Springfield is a census-designated place (CDP) comprising the main settlement within the town of Springfield, Windsor County, Vermont, United States. The population of the CDP was 3,979 at the 2010 census, compared with 9,373 for the town as a whole.

==Geography==
According to the United States Census Bureau, the CDP has a total area of 6.1 sqkm, of which 5.9 sqkm is land and 0.2 sqkm, or 3.25%, is water.

==Demographics==
As of the census of 2000, there were 3,938 people, 1,778 households, and 1,038 families residing in the CDP. The population density was 644.3 /km2. There were 1,958 housing units at an average density of 320.3 /km2. The racial makeup of the CDP was 96.83% White, 0.38% Black or African American, 0.15% Native American, 1.19% Asian, 0.08% Pacific Islander, 0.23% from other races, and 1.14% from two or more races.
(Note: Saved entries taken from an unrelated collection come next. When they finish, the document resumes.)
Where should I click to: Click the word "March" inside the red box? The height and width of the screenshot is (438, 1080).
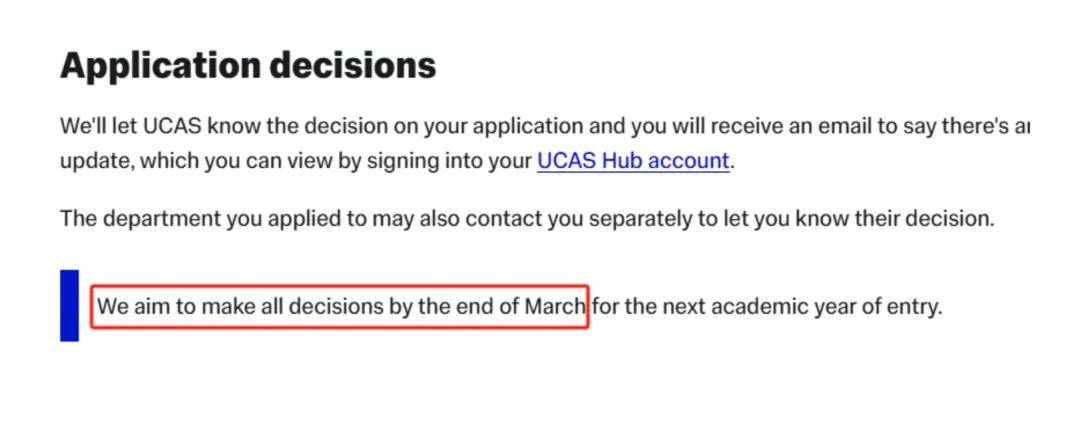coord(554,306)
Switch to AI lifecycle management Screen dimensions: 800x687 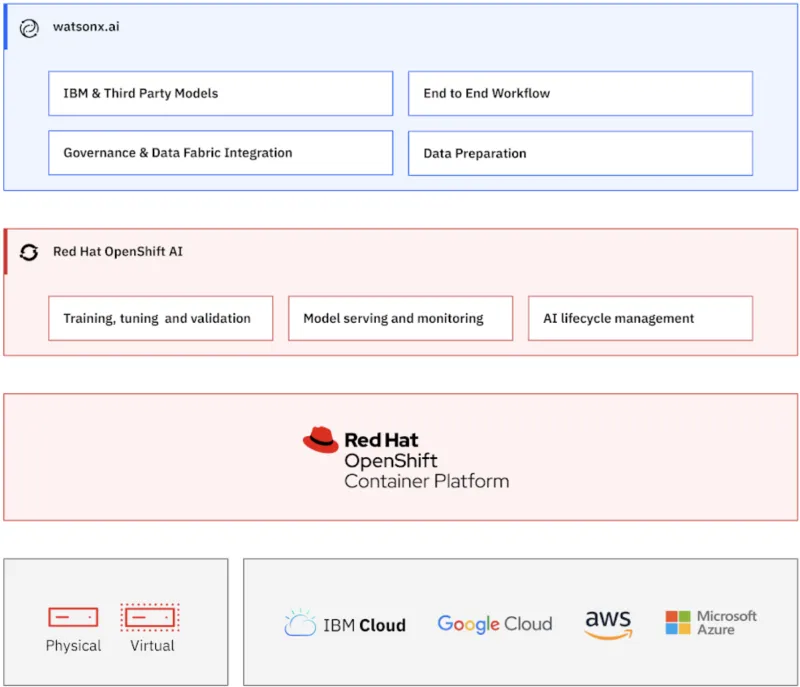point(640,318)
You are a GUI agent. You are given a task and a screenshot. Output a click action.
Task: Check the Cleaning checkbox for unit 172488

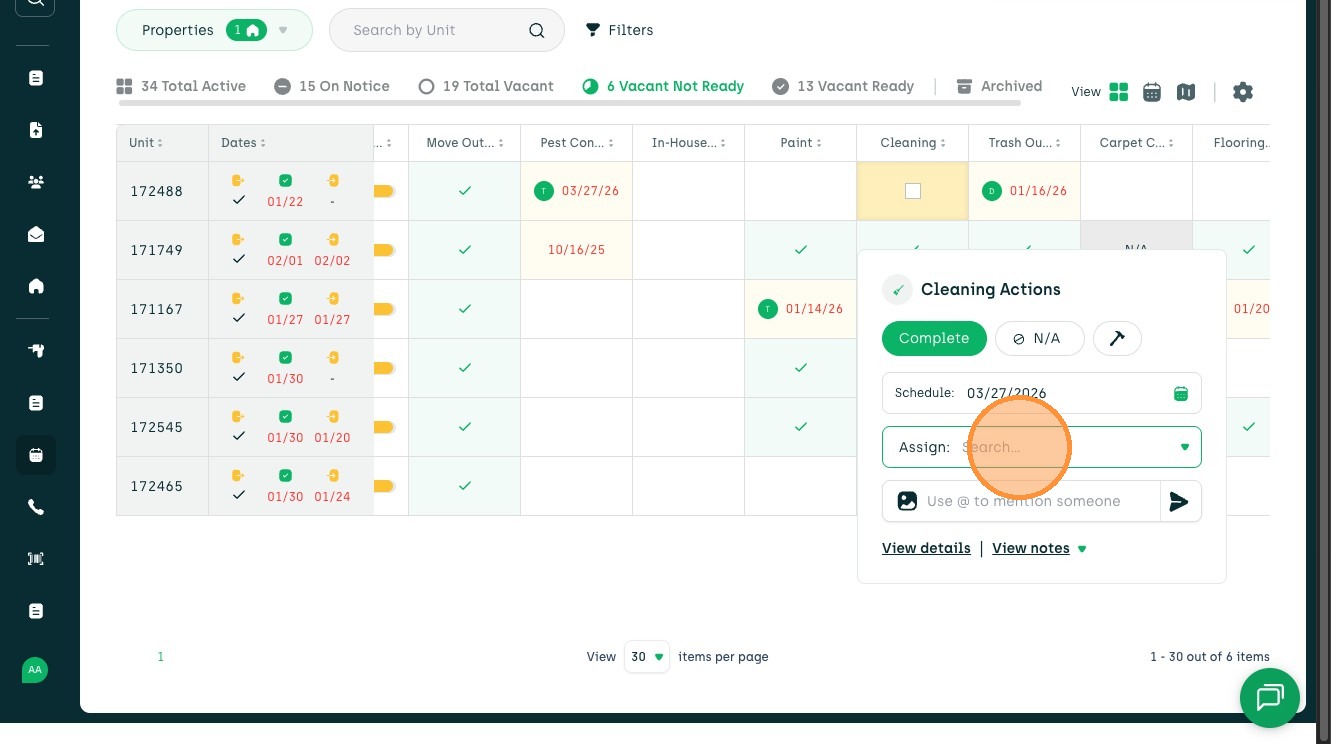pos(912,191)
Hispanic or Latino of any race were 1.17% of the population.

There were 1,778 households, out of which 28.3% had children under the age of 18 living with them, 41.6% were married couples living together, 12.7% had a female householder with no husband present, and 41.6% were non-families. 37.5% of all households were made up of individuals, and 19.7% had someone living alone who was 65 years of age or older. The average household size was 2.21 and the average family size was 2.89.
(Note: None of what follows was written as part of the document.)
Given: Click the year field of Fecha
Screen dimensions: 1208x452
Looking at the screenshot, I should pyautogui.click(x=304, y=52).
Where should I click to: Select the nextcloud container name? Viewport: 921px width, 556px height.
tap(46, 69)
In the CDP, the population was spread out, with 24.6% under the age of 18, 7.2% from 18 to 24, 26.0% from 25 to 44, 23.5% from 45 to 64, and 18.7% who were 65 years of age or older. The median age was 40 years. For every 100 females, there were 84.3 males. For every 100 females age 18 and over, there were 82.8 males.

The median income for a household in the CDP was $28,566, and the median income for a family was $40,768. Males had a median income of $30,625 versus $21,335 for females. The per capita income for the CDP was $17,690. About 7.2% of families and 10.1% of the population were below the poverty line, including 7.0% of those under age 18 and 16.9% of those age 65 or over.